Kejriwal entices the imagination of the viewer by creating visual narrative journeys and developing paths down which viewers can travel and relate themselves to the situations and people she presents. Her intention is to create a space with the ability to open the floodgates of associations and allow viewers to dream and fantasize, to invoke and awaken vague or specific personal memories; to weave their own stories and sensations into the narrative and to, ideally, wonder anew. Viewers may be familiar with the places or the imagery in her photographs but she feels it is important for her to get them to re-evaluate those spaces and their perceptions of them.
Kejriwal’s practice involves documenting subcultures in Calcutta. This lends itself to a particular aesthetic which is especially exciting in today’s world of mass culture. She takes delight in finding subjects who personify and embody their cultural traditions (she is not keen to use the term ‘stereotypes’) and are comfortable in their own environments. By focusing on the city of Calcutta and the subcultures therein she does not, in any way, however, attempt to be exotic. The self is culturally constructed through a range of representations, and she conveys the essence of this authenticity to her audience. Intriguingly, one does not get the impression that familiarity with the subject of the works is necessarily important; it merely makes the understanding slightly more nuanced. That is to say, a local audience would be better placed to grasp some of the subtleties, although in purely visual terms it is universal.
Experimentation is a vital part of Kejriwal’s creative process. The convergence or marriage of traditional and new media practices has fundamentally changed her practice. Where formerly she was concerned with notions of artistic and aesthetic purity and authenticity, she has now decided to experiment with a variety of media. There is a strong graphic quality about her new works which has come about only after the move from traditional photography. These works are also more participatory and quirky, as well as more layered in terms of form and content, in the sense that the connection between the image and its subject is encoded within the image.

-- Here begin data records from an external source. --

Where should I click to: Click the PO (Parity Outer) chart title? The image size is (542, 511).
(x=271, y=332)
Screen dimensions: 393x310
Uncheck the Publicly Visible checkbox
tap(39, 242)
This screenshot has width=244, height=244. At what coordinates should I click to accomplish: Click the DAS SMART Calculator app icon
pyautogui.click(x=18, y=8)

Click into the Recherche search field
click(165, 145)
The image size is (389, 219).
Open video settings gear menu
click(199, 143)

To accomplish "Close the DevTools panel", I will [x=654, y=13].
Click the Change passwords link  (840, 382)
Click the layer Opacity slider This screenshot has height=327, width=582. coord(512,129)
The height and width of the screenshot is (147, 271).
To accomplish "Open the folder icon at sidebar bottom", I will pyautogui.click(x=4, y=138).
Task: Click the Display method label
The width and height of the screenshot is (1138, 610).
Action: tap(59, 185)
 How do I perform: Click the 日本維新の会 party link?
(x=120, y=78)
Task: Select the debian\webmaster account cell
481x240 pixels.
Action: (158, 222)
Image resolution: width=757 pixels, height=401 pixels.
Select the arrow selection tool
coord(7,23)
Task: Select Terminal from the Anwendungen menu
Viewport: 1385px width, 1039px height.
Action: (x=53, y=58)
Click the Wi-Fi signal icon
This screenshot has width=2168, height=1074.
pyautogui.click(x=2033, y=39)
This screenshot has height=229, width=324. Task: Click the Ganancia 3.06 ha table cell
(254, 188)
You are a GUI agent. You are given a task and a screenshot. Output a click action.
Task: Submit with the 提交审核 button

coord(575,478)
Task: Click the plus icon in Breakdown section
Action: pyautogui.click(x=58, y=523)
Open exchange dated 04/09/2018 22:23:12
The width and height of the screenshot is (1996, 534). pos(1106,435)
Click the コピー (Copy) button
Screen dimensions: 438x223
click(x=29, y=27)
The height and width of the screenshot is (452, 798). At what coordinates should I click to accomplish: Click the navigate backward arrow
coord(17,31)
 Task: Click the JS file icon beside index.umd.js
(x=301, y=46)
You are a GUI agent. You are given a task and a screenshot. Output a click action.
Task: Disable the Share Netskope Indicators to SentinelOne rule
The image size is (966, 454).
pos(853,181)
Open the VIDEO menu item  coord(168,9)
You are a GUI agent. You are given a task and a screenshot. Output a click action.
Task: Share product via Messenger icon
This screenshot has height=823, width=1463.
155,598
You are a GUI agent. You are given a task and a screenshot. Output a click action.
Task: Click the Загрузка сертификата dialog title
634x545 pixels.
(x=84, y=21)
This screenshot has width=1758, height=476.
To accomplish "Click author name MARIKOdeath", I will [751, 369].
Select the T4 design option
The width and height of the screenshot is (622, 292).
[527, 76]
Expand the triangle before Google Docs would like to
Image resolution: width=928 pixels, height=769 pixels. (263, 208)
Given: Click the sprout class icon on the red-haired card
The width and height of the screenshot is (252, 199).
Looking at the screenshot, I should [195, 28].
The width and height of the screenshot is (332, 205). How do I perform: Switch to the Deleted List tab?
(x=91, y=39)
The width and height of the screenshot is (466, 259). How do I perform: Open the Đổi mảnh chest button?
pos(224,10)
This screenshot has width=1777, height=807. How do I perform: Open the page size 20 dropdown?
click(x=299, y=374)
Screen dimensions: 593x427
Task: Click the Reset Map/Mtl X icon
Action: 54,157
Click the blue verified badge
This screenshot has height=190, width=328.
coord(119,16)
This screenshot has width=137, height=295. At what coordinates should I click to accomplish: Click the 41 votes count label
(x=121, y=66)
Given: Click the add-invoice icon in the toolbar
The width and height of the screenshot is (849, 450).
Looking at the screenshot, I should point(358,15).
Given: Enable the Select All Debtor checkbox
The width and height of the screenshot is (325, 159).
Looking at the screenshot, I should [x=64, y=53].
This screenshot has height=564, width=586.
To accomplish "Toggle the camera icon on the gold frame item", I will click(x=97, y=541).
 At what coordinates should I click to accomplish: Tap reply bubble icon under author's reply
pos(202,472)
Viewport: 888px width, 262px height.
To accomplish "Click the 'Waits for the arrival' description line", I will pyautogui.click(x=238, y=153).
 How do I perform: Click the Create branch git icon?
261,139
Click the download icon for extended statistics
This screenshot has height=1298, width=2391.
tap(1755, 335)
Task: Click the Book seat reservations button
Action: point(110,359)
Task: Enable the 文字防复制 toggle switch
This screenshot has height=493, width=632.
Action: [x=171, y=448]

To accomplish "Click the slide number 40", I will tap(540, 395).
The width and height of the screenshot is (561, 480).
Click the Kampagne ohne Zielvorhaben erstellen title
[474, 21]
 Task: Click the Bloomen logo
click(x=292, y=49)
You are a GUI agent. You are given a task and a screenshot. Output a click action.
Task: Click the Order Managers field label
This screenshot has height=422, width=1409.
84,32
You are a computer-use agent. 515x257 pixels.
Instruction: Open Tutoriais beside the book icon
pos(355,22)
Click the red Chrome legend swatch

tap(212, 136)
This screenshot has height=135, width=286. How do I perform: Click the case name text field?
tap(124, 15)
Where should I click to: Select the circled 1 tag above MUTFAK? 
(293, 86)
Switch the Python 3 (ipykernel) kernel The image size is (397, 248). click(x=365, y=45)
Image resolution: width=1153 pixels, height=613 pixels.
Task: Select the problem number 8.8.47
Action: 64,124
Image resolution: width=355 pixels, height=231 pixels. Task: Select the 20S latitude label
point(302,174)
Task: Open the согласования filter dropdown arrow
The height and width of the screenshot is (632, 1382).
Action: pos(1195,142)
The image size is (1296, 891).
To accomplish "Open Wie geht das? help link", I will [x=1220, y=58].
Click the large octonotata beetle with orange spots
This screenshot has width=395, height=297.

Photography has traditionally been a socially engaged medium and Kejriwal is, after all, a documenter of people and places; it is necessary to place this work within a societal context. How do these individuals function within society? How are they perceived by outsiders? How do they perceive the outsiders who are documenting them? These are all essential questions which she asks herself. It is not enough for a work of art to be beautiful; in order to stand the test of time it has to convey a notion or a concept which is, in some real sense, engaged with the artist’s concerns and interests. The growing fluidity in the existing boundaries of image making has, to a great extent, altered the form of the artistic statement Kejriwal wishes to make but has not changed its essence. The use of technical tools, she feels, should alter not what the artist aims to portray but how he or she portrays it. She tries to make her medium and primary instrument – the camera – as non-intrusive as possible. She blends in with the environment. Her gaze is that of a Calcuttan looking at her city and its inhabitants and trying to plumb the depths of all that it has to offer.
Anirudh Chari is an art critic and curator based in Kolkata.